The dataset can be found here: https://www.kaggle.com/arpitdw/cokie-cats
The project can also be found on Datacamp using Python.
Cookie Cats is a mobile puzzle game, it’s a “connect three”-style puzzle game where the player must connect tiles of the same colour to clear the board and win the level.
As players progress through the game they will encounter gates that force them to wait sometime before they can progress or make an in-app purchase.
In this post, using Bootstrap analysis with Power BI we will analyze the result of an A/B test where the first gate in Cookie Cats was moved from level 30 to level 40. In particular, we will analyze the impact on player retention.
First 10 rows:
Retention_1: True if the player came back and play 1 day after installing
Retention_7: True if the player came back and play 7 day after installing
Version: Whether the player was put in the control group (Gate30) or the tested group (Gate40)
Sum_Gamerounds: The number of game rounds played by the player
The distribution of game rounds
It looks like there is around the same number of players in each group.
The retention in the group Gate30 is slightly better than the group in the Gate40.
avg Retention 1 day = AVERAGE(cookie_cats[Retention_1Day])
Overall 1 day retention
As we can see from the line chart above:
- Some players installed the game but never played it
- Some players played only one round and then never played it again
- Some players played a couple of games in their first week
- Some players really loved it and played many rounds
A common metric in the video gaming industry for how engaging a game is 1-day retention: The percentage of players that comes back and plays the game one day after they have installed it. The higher 1-day retention is, the easier it is to retain players and build a large player base.
# Users = DISTINCTCOUNT(cookie_cats[userid])
Generate Bootstrap Samples
In order to generate the bootstrap samples we need to define:
- Number of samples: _nb_samples=500
- Sample Size: _frac=10/_nb_samples*COUNTROWS(cookie_cats)
We create a calculated table to generate the new dataset based on 500 samples drawn from the original sample.
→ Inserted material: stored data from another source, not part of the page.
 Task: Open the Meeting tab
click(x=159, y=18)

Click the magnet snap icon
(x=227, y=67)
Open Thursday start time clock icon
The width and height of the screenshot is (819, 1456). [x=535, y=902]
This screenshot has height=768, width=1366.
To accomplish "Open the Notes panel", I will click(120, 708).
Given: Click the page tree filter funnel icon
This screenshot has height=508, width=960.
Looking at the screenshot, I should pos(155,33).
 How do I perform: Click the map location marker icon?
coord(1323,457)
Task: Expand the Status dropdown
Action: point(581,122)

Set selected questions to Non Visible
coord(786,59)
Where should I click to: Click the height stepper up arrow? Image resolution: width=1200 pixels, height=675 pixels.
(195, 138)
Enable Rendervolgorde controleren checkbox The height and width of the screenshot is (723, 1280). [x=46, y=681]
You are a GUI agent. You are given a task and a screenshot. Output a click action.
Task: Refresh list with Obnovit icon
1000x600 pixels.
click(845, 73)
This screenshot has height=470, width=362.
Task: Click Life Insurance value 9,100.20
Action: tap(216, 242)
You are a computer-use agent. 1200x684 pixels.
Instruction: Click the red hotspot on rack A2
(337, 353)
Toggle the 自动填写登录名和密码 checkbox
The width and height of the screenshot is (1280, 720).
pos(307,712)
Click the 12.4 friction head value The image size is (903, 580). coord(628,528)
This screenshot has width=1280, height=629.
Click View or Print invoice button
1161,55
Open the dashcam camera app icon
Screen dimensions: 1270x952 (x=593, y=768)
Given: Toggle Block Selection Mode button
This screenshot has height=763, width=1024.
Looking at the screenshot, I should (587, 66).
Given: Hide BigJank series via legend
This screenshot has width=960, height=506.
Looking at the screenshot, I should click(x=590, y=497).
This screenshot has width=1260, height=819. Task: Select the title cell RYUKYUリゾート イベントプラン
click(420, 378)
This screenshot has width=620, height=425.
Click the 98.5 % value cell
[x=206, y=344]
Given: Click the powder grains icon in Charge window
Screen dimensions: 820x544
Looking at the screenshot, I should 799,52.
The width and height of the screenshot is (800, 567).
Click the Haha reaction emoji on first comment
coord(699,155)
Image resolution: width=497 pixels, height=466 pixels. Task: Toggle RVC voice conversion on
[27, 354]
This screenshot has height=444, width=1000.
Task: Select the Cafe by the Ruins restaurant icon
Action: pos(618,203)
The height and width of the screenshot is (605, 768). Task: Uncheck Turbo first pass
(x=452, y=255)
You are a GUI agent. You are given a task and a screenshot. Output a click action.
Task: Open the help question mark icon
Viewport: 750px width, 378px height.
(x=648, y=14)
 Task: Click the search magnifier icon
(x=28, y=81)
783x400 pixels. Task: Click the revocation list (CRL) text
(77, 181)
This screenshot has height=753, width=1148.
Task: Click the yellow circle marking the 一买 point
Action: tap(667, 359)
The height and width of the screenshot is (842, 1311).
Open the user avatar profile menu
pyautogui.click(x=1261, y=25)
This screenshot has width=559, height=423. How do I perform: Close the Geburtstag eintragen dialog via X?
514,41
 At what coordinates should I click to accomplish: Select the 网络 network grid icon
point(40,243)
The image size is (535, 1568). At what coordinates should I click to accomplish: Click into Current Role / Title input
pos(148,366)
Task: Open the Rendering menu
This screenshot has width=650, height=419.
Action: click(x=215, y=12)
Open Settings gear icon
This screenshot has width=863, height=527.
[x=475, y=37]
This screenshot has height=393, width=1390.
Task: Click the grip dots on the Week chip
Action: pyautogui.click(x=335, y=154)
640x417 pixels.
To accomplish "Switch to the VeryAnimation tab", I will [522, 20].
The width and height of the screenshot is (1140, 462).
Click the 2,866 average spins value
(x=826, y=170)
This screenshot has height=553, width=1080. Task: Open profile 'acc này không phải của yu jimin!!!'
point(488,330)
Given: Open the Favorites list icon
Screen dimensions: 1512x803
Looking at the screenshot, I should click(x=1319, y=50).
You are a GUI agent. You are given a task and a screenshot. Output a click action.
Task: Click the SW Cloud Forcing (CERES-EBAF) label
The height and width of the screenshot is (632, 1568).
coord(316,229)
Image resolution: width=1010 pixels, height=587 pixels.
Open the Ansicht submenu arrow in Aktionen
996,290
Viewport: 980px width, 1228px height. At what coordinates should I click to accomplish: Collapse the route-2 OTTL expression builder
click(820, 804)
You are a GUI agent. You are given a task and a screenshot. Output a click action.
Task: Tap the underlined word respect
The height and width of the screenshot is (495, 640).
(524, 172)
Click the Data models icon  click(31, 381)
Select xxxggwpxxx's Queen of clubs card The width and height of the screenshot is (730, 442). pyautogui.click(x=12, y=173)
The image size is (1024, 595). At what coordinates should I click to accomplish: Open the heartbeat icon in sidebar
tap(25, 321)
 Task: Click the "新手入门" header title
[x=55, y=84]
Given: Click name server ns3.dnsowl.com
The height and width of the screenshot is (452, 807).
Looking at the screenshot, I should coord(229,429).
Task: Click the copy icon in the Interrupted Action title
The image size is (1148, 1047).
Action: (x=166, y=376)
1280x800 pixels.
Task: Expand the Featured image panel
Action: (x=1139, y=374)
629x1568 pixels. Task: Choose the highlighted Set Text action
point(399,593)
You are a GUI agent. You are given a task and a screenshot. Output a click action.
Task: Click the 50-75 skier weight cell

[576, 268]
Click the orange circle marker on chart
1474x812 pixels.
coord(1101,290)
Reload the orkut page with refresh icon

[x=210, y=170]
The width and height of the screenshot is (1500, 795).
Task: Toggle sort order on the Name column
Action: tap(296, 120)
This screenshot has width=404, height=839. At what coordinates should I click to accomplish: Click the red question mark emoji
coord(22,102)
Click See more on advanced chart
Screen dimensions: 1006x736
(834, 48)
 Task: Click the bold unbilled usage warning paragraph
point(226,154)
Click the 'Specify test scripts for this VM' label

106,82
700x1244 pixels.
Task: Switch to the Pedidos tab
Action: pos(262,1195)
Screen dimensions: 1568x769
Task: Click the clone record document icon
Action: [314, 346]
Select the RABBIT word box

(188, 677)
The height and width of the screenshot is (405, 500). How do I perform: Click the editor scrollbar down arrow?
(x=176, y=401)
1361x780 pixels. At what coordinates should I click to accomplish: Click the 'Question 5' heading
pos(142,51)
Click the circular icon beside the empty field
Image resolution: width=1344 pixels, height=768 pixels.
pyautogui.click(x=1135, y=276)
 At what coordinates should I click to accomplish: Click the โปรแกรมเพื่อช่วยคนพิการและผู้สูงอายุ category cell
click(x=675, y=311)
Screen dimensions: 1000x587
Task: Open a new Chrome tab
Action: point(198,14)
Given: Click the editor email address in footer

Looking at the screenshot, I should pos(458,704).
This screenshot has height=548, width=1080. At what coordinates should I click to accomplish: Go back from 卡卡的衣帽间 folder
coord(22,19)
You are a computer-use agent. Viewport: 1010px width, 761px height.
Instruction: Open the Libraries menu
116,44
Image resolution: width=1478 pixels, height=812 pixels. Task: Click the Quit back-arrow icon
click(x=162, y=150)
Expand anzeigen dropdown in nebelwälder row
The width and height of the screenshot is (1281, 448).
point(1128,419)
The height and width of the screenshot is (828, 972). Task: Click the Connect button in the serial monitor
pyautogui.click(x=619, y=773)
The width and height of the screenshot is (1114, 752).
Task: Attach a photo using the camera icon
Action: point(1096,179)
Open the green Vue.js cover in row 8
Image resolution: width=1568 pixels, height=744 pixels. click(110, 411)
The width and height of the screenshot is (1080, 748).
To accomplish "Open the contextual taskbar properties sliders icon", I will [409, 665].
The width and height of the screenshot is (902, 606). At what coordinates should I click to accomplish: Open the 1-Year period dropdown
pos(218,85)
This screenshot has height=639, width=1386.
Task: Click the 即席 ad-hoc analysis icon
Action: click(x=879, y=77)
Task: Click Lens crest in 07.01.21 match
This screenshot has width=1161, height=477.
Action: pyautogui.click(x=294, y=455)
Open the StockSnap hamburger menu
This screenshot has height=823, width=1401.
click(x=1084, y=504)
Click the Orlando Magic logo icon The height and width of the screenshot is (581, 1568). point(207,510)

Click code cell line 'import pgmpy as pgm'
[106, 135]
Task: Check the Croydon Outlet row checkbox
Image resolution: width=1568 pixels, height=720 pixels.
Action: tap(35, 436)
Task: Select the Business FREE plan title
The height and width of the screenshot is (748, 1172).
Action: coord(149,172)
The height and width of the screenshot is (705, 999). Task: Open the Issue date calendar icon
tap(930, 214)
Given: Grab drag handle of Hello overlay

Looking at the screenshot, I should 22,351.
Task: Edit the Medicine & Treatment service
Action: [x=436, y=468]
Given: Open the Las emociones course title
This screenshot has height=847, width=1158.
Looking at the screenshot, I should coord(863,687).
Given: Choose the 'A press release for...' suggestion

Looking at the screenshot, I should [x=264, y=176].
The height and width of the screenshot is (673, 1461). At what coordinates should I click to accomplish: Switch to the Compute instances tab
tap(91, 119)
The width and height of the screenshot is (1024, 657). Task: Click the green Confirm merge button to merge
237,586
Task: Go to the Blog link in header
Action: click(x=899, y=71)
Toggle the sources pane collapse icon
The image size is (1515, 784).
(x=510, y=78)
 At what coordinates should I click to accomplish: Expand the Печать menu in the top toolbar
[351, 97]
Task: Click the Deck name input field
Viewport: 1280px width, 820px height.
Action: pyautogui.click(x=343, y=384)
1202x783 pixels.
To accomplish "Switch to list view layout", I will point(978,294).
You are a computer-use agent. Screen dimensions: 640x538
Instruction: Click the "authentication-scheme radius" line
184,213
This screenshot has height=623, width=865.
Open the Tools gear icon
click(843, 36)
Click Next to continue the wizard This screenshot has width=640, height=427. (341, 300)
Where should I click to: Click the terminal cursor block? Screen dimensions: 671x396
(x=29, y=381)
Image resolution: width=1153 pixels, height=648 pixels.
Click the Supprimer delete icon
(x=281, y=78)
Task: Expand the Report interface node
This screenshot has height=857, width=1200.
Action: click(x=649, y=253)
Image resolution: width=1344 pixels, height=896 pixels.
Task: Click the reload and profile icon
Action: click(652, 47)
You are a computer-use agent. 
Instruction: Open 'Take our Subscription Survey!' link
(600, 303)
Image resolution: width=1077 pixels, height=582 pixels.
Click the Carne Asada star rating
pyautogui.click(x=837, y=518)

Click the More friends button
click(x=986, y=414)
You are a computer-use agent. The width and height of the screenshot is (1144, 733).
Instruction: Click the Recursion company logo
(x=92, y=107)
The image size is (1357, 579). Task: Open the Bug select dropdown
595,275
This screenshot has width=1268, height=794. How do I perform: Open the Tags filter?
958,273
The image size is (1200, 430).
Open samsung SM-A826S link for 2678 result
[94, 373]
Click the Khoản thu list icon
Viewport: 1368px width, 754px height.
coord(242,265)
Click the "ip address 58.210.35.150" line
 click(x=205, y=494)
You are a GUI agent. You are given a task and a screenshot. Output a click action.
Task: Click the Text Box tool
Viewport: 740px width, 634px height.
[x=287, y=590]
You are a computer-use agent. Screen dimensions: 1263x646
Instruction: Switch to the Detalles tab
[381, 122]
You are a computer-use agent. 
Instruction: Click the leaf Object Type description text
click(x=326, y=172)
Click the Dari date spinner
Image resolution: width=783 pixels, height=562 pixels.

bootstrap = var _nb_samples=500 var _min_idx = min(cookie_cats[Index]) var _max_idx = max(cookie_cats[Index]) var _frac = 10/_nb_samples*COUNTROWS(cookie_cats) // Generate an array of number of samples VAR _array_samples= SELECTCOLUMNS ( GENERATESERIES ( 1,_nb_samples), "_sample", [Value] ) // Generate an array of sample size VAR _array_frac= SELECTCOLUMNS ( GENERATESERIES ( 1,_frac), "_frac", [Value] ) //new table number of rows=_nb_samples*_frac var _cross_samples_frac =CROSSJOIN(_array_samples,_array_frac) //add random idx VAR _randIdx_Table = ADDCOLUMNS(_cross_samples_frac, "_idx", int(RANDBETWEEN(_min_idx,_max_idx))) //add src table VAR _src_table = SELECTCOLUMNS ( cookie_cats, "_idx", int(cookie_cats[Index]), "version", cookie_cats[version], "retention_1day",cookie_cats[Retention_1Day], "retention_7days",cookie_cats[Retention_7Days] ) //join two tables VAR _src_join_randIdx = NATURALINNERJOIN(_randIdx_Table,_src_table) var _groupby = GROUPBY( _src_join_randIdx ,[_sample] ,[version] ,"AVG_Retention_1Day", AVERAGEX(CURRENTGROUP() ,[retention_1day]) ,"AVG_Retention_7Day", AVERAGEX(CURRENTGROUP() ,[retention_7days]) ) return _groupby
Ok let’s break down the code above.
- First we set the variables
- Samples size, number of sample,
- _min_idx and _max_idx will be used to generate random indexes between min and max
- Then we create two arrays
- One array of the number of samples
- One array of the sample size chosen
- We cross join the two arrays to get a table with number fo rows= _nb_samples*_frac
- We add a new column to the table _randIdx_Table which generate a random int for each row (random int between _min_idx and _max_idx)
- We create a variable “_src_table” that holds the source table with only the selected columns
- We join the two tables _randIdx_Table and _src_table
- We create a new variable “_groupby” which aggregate the retention value by Sample and version
- We return the calculated table
Sample Avergae Distribution
The above chart shows the two distributions of the bootstrap samples for 1 Day of Retention.
These distributions represents the uncertainty over what the underlying 1-day retention could be.
By looking at the chart we can see that there seems to be some evidence that Gate 30 performs better than Gate 40.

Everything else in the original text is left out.